Published online by Cambridge University Press: 19 October 2009
Statistical Mechanics has been founded during the XIX-th century by the seminal work of Maxwell, Boltzmann and Gibbs, with the main aim to explain the properties of macroscopic systems from the atomistic point of view. Accordingly, from the very beginning, starting from the Boltzmann's ergodic hypothesis, a basic question was the connection between the dynamics and the statistical properties. This is a rather difficult task and, in spite of the mathematical progress, by Birkhoff and von Neumann, basically ergodic theory had a marginal relevance in the development of the statistical mechanics (at least in the physics community). Partially this was due to a misinterpretation of a result of Fermi and a widely spreaded opinion (based also on the belief of influential scientists as Landau) on the key role of the many degrees of freedom and the practical irrelevance of ergodicity.

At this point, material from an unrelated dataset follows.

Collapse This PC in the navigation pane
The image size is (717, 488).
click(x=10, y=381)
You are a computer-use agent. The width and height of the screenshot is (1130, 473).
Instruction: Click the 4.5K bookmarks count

This point of view found a mathematical support on some results by Khinchin who was able to show that, in systems with a huge number of particles, statistical mechanics works (independently of the ergodicity) just because, on the constant energy surface, the most meaningful physical observables are nearly constant, apart from regions of very small measure,
On the other hand the discovery of the deterministic chaos (from the anticipating work of Poincaré to the contributions, in the second half of the XX-th century, by Chirikov, Hénon, Lorenz and Ruelle, to cite just the most famous) beyond its undoubted relevance for many natural phenomena, showed how the typical statistical features observed in systems with many degrees of freedom, can be generated also by the presence of deterministic chaos in simple systems.